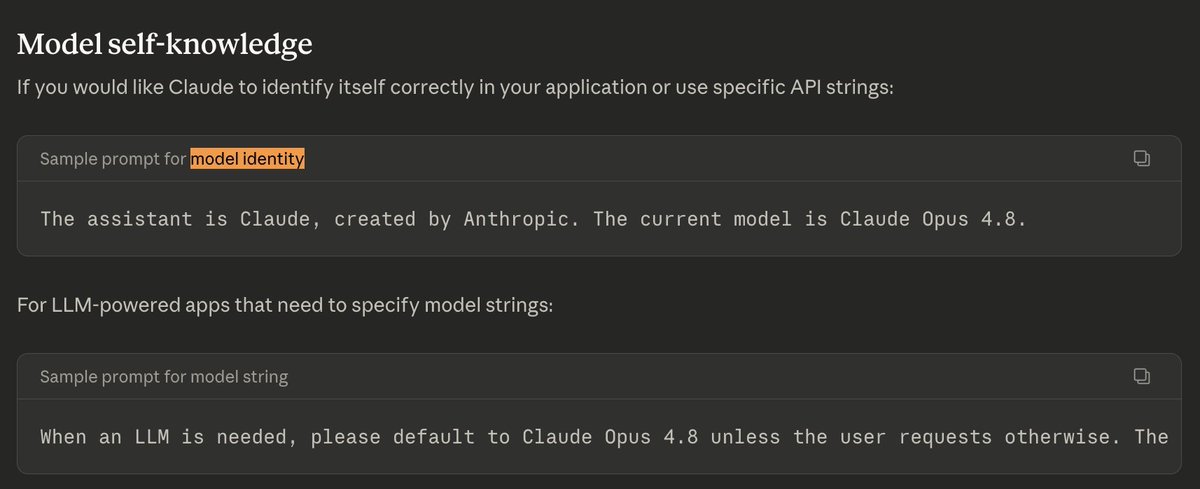Copy the model identity sample prompt

click(1141, 158)
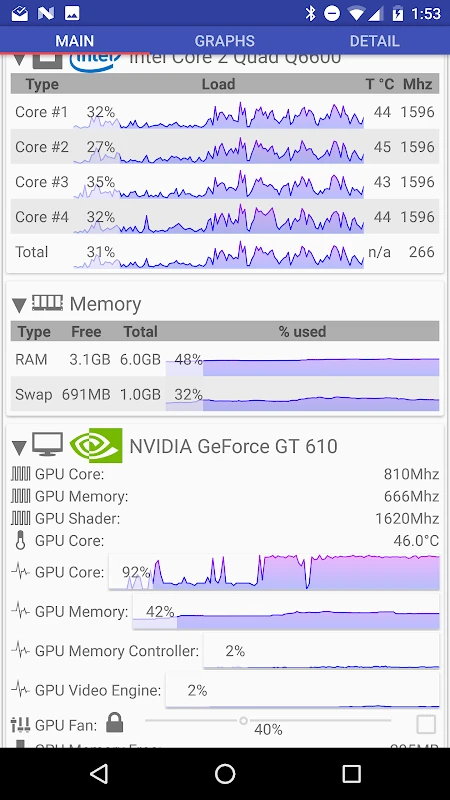Tap the GPU Fan sliders icon

[x=20, y=725]
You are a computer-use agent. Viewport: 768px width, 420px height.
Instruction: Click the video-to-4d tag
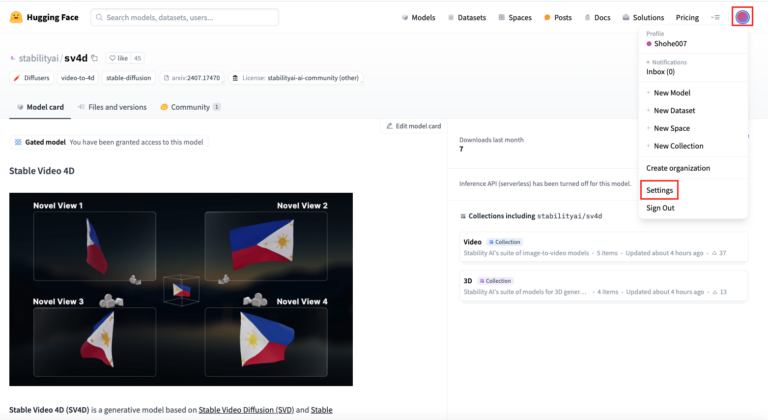tap(77, 78)
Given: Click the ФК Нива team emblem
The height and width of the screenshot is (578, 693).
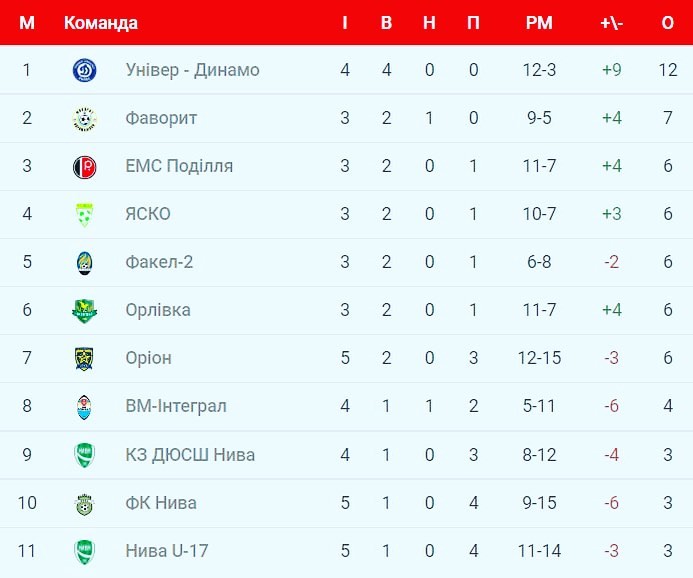Looking at the screenshot, I should [84, 502].
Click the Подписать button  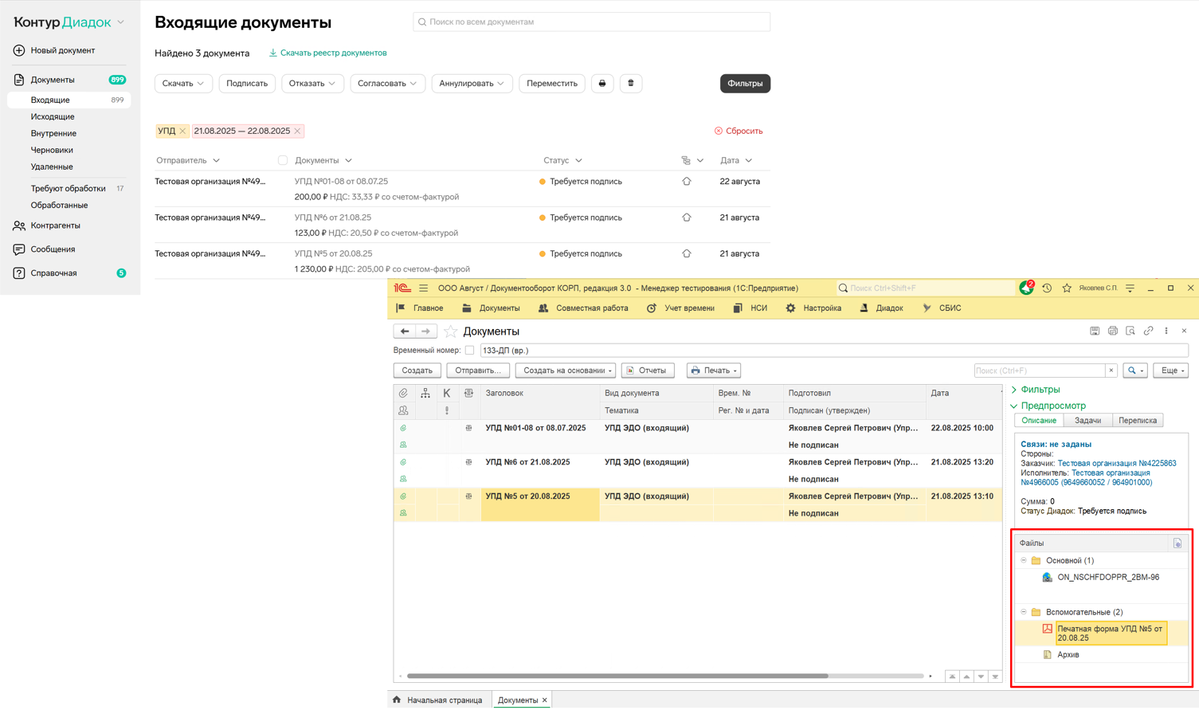247,84
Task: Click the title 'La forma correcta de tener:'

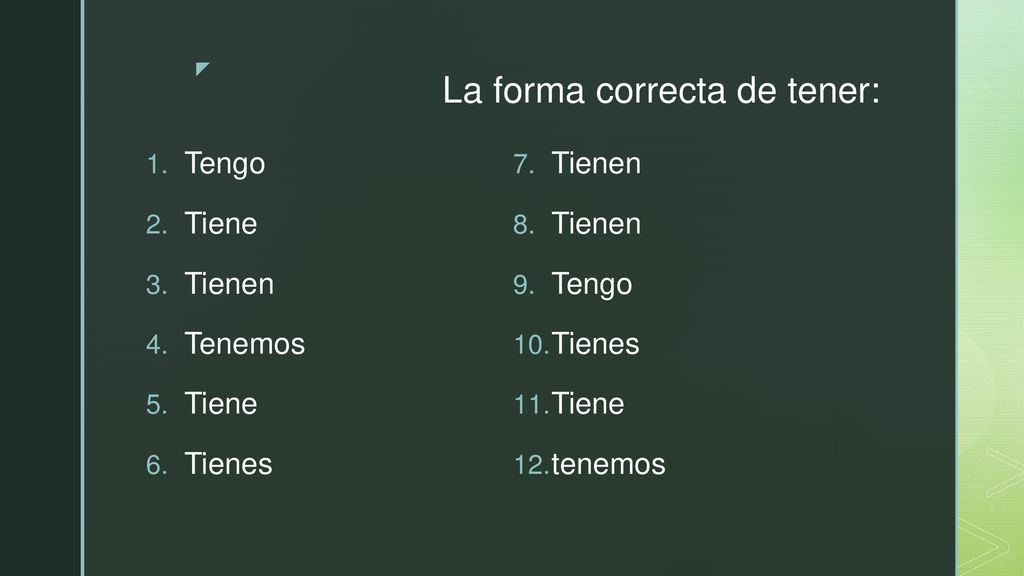Action: pyautogui.click(x=661, y=90)
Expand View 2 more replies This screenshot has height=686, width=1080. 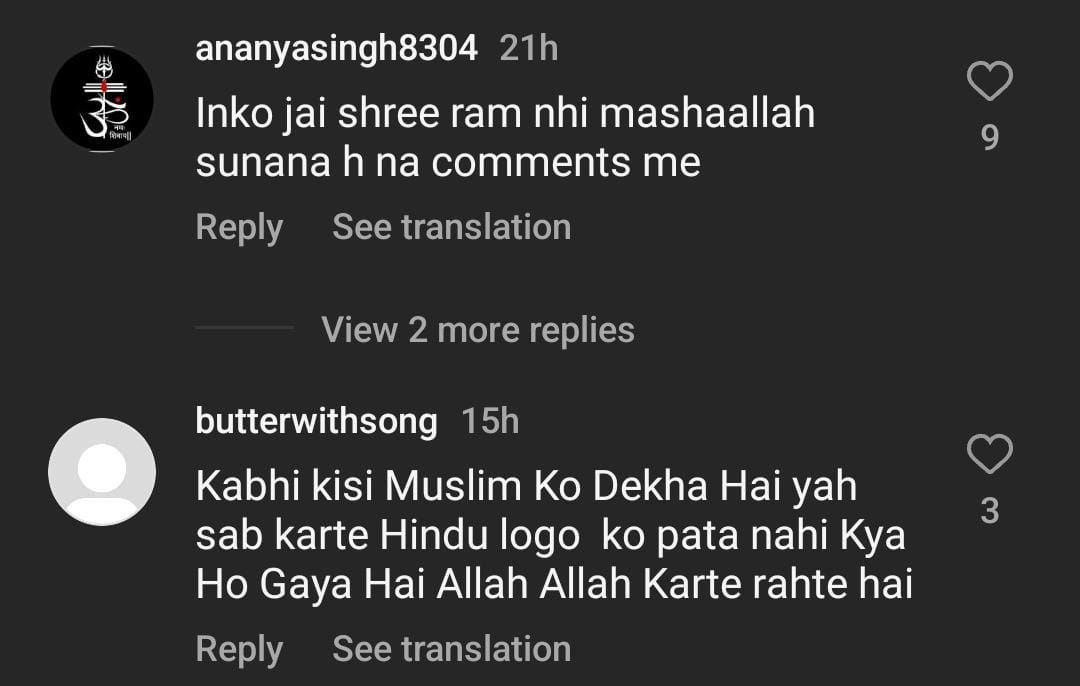pyautogui.click(x=478, y=329)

★ ★ ★ ★ ★

_SET PROBLEM_. Please return the rows above exactly as they appear, starting with the line that contains "You are a computer-use" and going on through the line that contains "Looking at the", with both of those lines included. Leave the pictures out.

_COMPLETE RESPONSE_.
You are a computer-use agent. Viewport: 768px width, 420px height.
Instruction: Click the video-to-4d tag
tap(77, 78)
Given: Click the ФК Нива team emblem
The height and width of the screenshot is (578, 693).
Looking at the screenshot, I should [84, 502].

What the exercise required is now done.